Problema escrito: Troque "Mileage" por "Odometer" no trecho que começa na linha com "You are a computer-use" e vai até a linha com "[x=992, y=284]", sem mudar mais nada. Deixe as imagens fora da resposta.

• • • •

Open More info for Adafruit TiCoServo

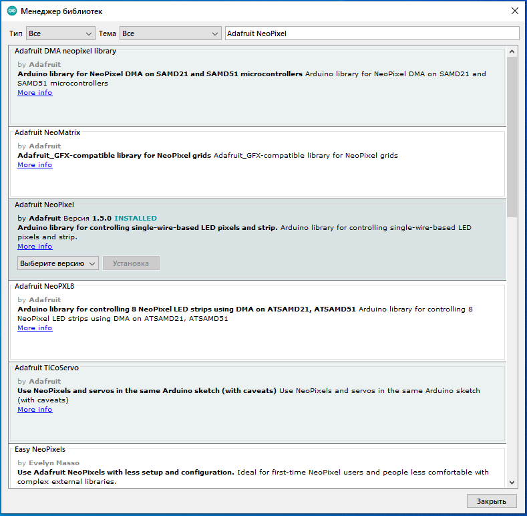pos(35,410)
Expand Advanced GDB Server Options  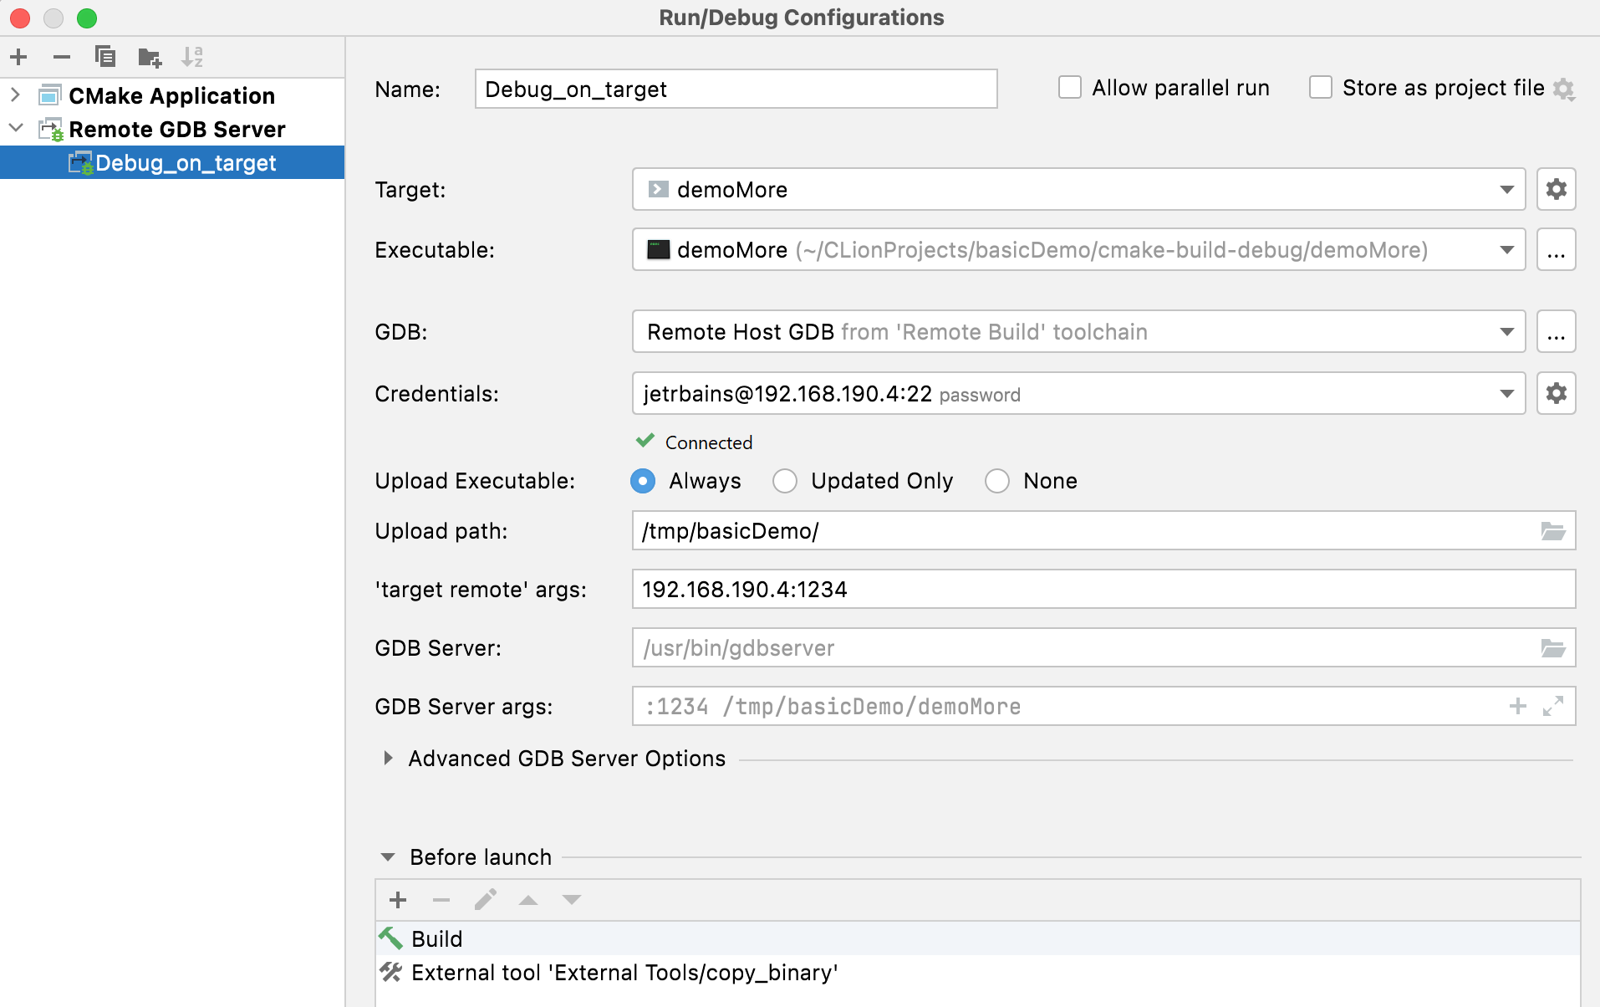coord(388,758)
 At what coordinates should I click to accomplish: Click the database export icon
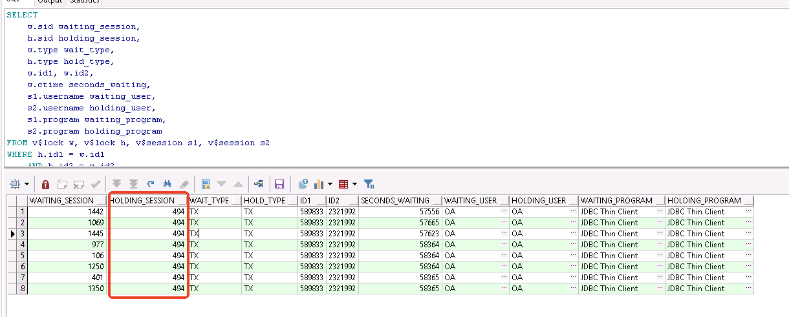pos(303,184)
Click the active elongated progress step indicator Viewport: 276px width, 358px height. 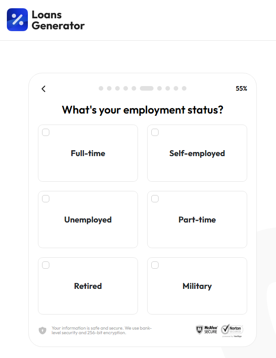pos(147,88)
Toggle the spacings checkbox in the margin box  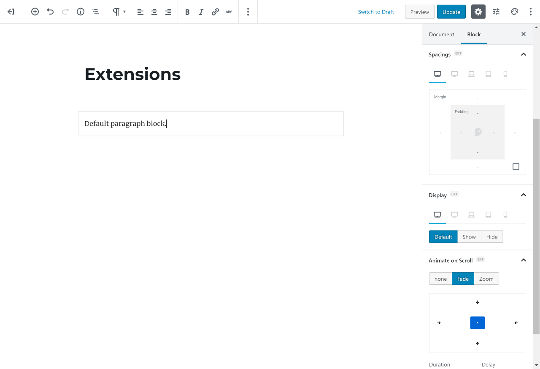516,167
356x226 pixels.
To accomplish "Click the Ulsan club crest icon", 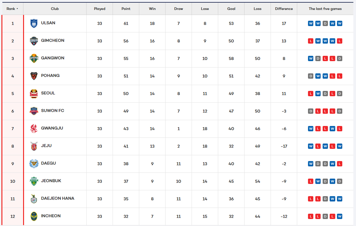I will (34, 23).
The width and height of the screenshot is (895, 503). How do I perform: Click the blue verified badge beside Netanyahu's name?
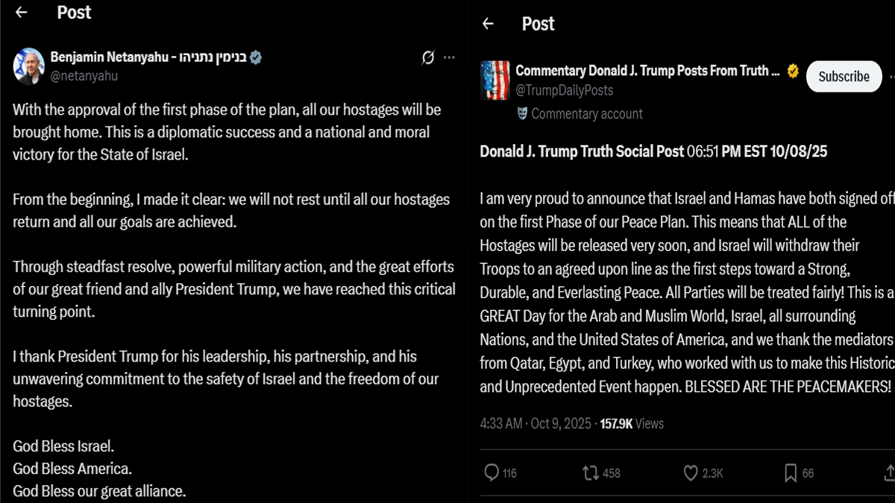coord(256,57)
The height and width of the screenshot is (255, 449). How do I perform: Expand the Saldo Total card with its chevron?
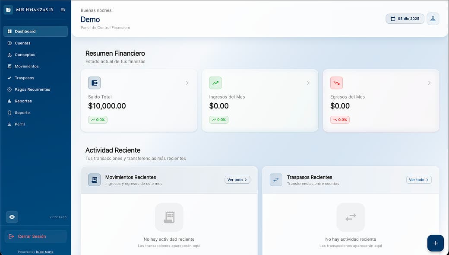(187, 83)
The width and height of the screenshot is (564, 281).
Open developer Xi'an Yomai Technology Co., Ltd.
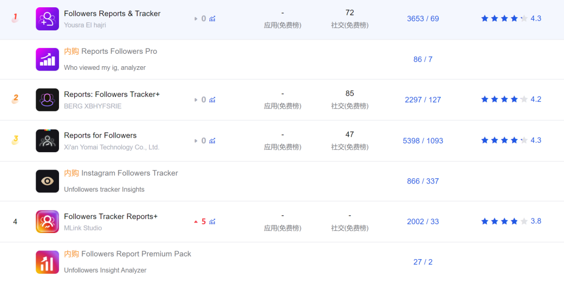pos(111,147)
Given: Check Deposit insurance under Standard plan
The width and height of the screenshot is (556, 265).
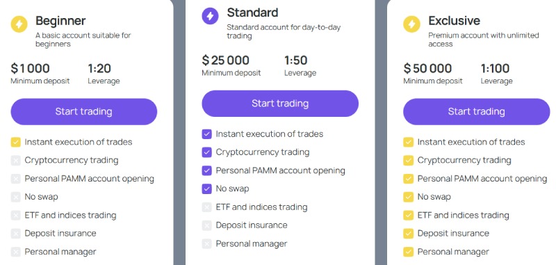Looking at the screenshot, I should coord(206,225).
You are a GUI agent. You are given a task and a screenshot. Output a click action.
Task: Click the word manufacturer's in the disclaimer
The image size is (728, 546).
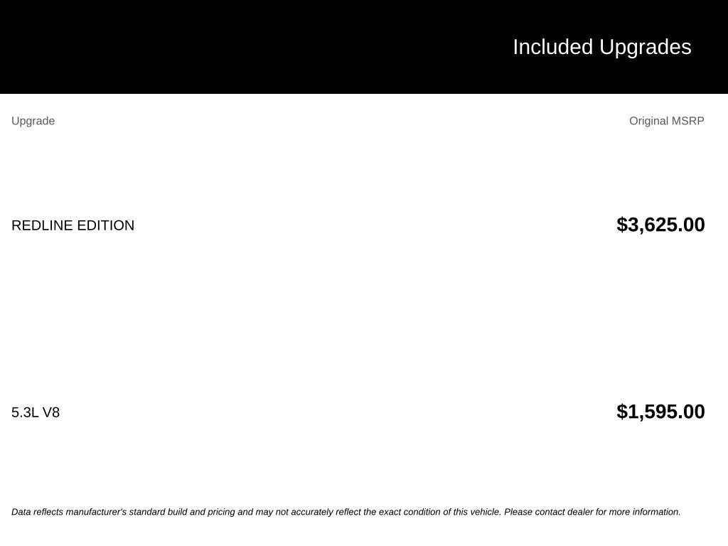pyautogui.click(x=96, y=512)
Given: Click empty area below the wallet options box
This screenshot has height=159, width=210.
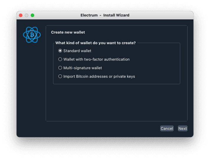Looking at the screenshot, I should coord(117,102).
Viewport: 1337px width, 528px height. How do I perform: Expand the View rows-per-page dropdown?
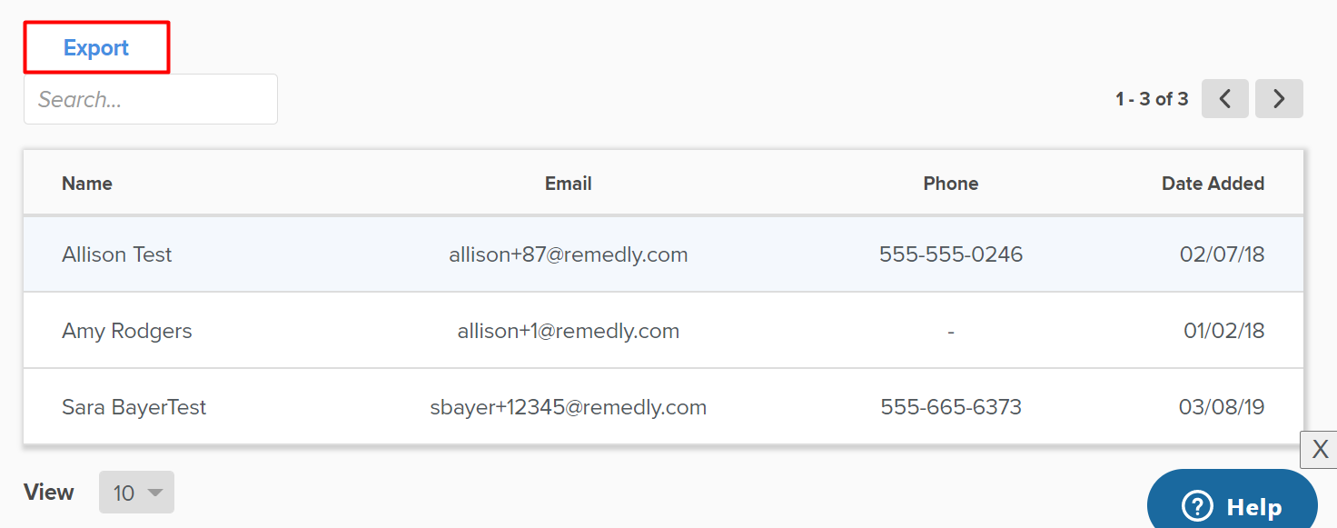(x=136, y=493)
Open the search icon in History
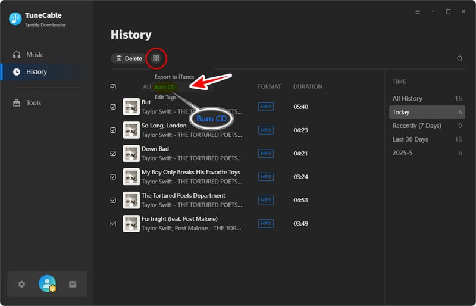This screenshot has width=476, height=306. pyautogui.click(x=459, y=58)
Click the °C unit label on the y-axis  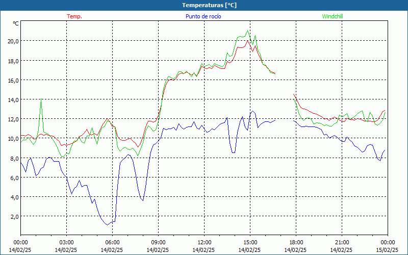tap(16, 23)
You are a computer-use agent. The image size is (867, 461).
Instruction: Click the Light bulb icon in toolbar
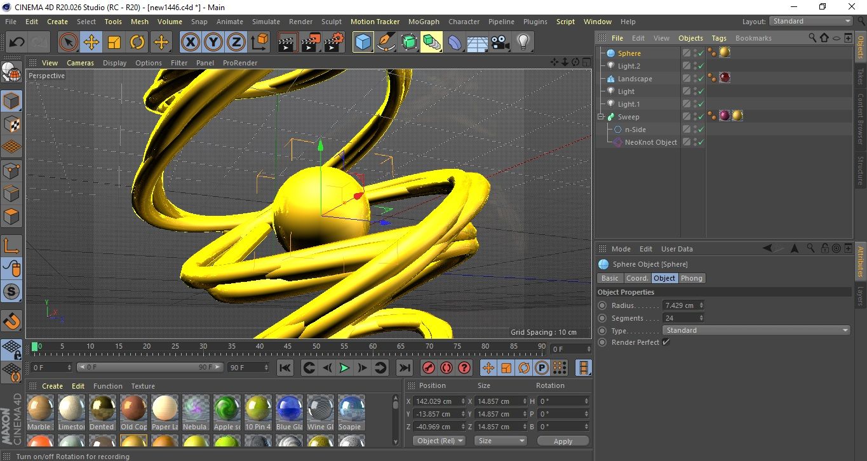tap(523, 43)
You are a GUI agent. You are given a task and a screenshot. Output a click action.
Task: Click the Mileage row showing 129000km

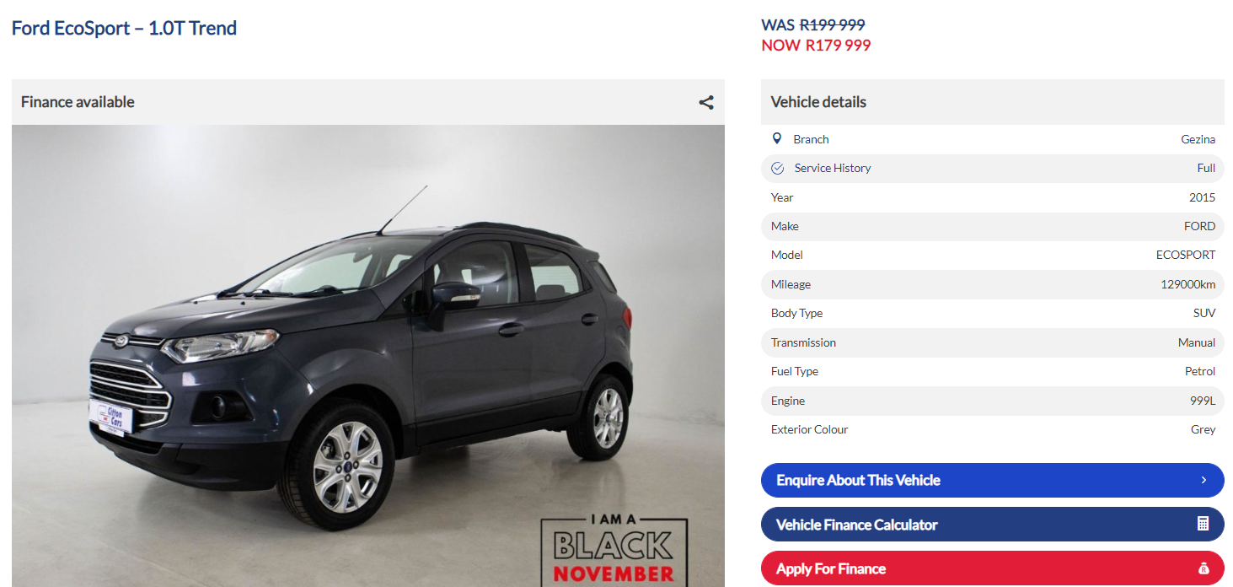[x=992, y=284]
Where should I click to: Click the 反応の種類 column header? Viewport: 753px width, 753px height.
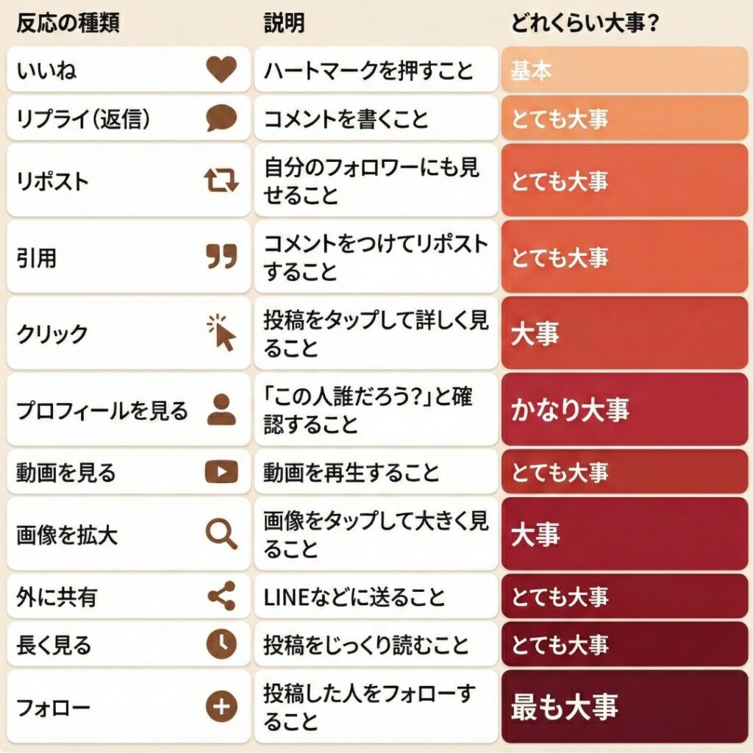pyautogui.click(x=68, y=24)
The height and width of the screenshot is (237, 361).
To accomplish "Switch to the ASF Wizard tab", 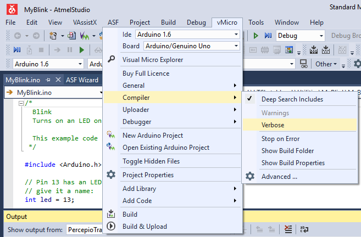I will pyautogui.click(x=82, y=80).
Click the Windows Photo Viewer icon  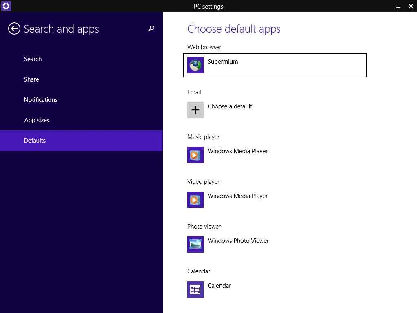195,245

• • • •

Resposta do exercício:
You are a computer-use agent. The image size is (867, 461).
Instruction: Click the Light bulb icon in toolbar
tap(523, 43)
You are a GUI agent. You are given a task and a screenshot. Output a click action.
Task: Click the Odometer row showing 129000km

[x=992, y=284]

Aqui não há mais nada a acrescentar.